_Potongan Dokumen_.
+ + + + +
Makanan yang Selalu Basah

Imam Syafi’i berkata: Sesuatu yang dapat dimakan dan diminum, dimana ia selalu basah dan jika ditinggalkan akan menjadi kering; seperti minyak zaitun, minyak samin, minyak syirak (simsim), susu, cuka dan lain-lain dari sesuatu yang tidak mengering kecuali jika didinginkan lalu membeku sebagian dan akhinya mencair kembali seperti semula, atau justru kebalikannya yaitu dengan cara diletakkan di atas api atau dibawa lalu menjadi kering dengan sebab yang lain kemudian diletakkan di atas api, maka jenis ini termasuk jenis makanan yang basah bila dilihat dari dua makna. Salah satunya adalah bahwa basahnya sesuatu, tamar misalnya, adalah seperti basahnya sesuatu yang dijadikan bertubuh/berbentuk. Hal itu merupakan kelembaban yang terjadi secara alami, sebagaimana halnya mengambil makanan dari pohon dan tanahnya.
+ + + + +
_Perintah Tugas A_. Ringkaslah teks tentang makanan yang selalu basah dalam dua kalimat.
_Perintah Tugas B_. Salinlah tanpa perubahan bagian teks tentang makanan yang selalu basah yang dibuka dengan kata-kata yang memuat "Makanan yang Selalu" dan ditutup dengan "pohon dan tanahnya.".

_Informasi yang Diberikan_.
+ + + + +
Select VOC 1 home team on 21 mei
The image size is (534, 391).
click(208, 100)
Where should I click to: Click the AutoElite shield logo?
+ + + + +
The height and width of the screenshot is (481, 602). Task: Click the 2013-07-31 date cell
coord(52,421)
+ + + + +
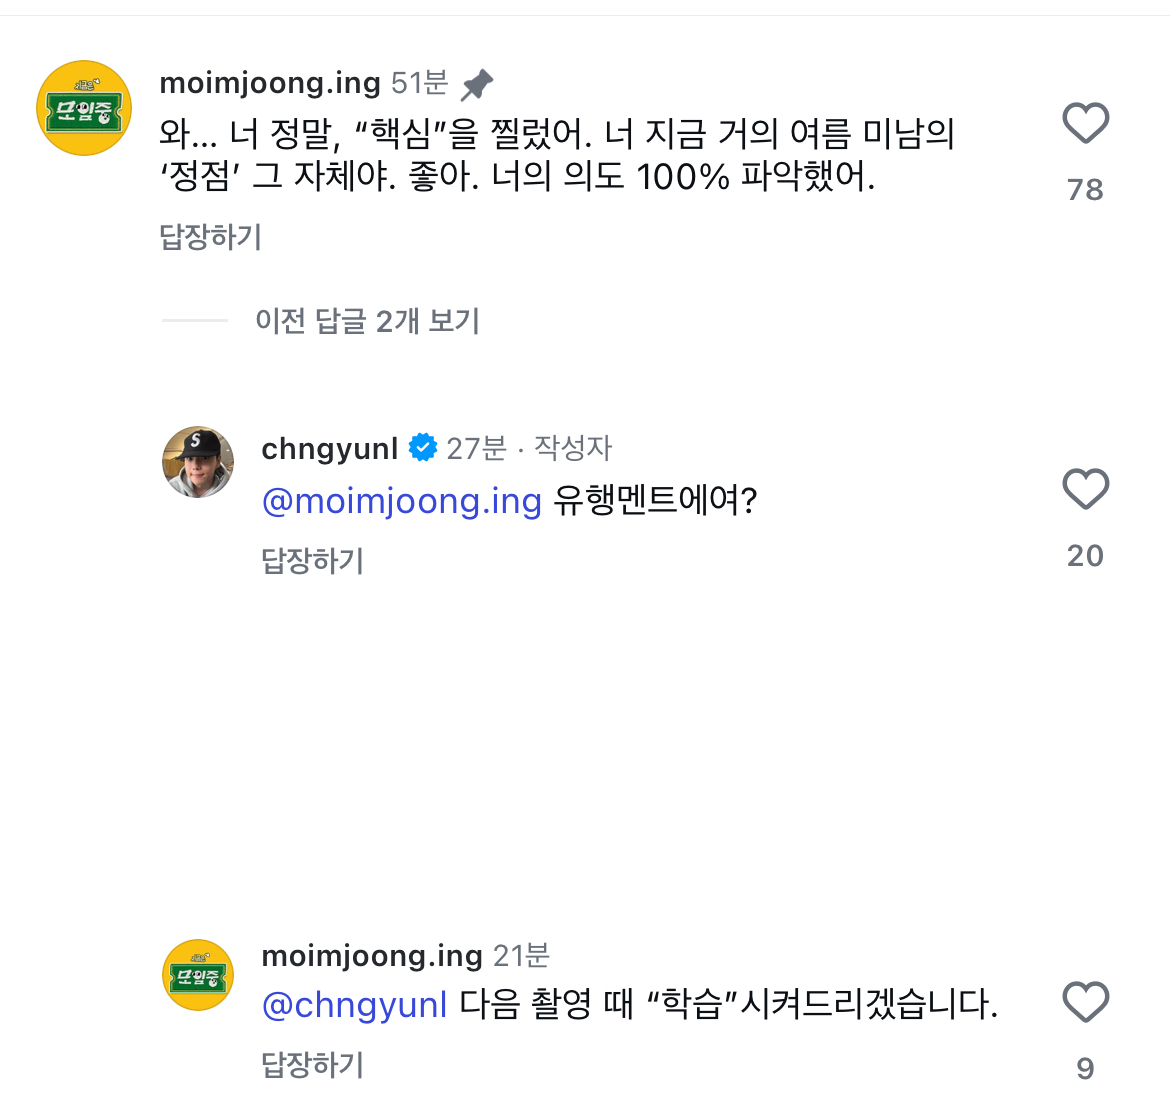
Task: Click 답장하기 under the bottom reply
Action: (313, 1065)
+ + + + +
_Jawaban Tertulis A_. Menurut Imam Syafi’i, sesuatu yang dapat dimakan dan diminum serta selalu basah, seperti minyak zaitun, minyak samin, minyak syirak, susu, dan cuka, termasuk jenis makanan yang basah bila dilihat dari dua makna. Salah satu maknanya ialah bahwa basahnya sesuatu seperti tamar merupakan kelembaban yang terjadi secara alami.

_Jawaban Tertulis B_.
Makanan yang Selalu Basah

Imam Syafi’i berkata: Sesuatu yang dapat dimakan dan diminum, dimana ia selalu basah dan jika ditinggalkan akan menjadi kering; seperti minyak zaitun, minyak samin, minyak syirak (simsim), susu, cuka dan lain-lain dari sesuatu yang tidak mengering kecuali jika didinginkan lalu membeku sebagian dan akhinya mencair kembali seperti semula, atau justru kebalikannya yaitu dengan cara diletakkan di atas api atau dibawa lalu menjadi kering dengan sebab yang lain kemudian diletakkan di atas api, maka jenis ini termasuk jenis makanan yang basah bila dilihat dari dua makna. Salah satunya adalah bahwa basahnya sesuatu, tamar misalnya, adalah seperti basahnya sesuatu yang dijadikan bertubuh/berbentuk. Hal itu merupakan kelembaban yang terjadi secara alami, sebagaimana halnya mengambil makanan dari pohon dan tanahnya.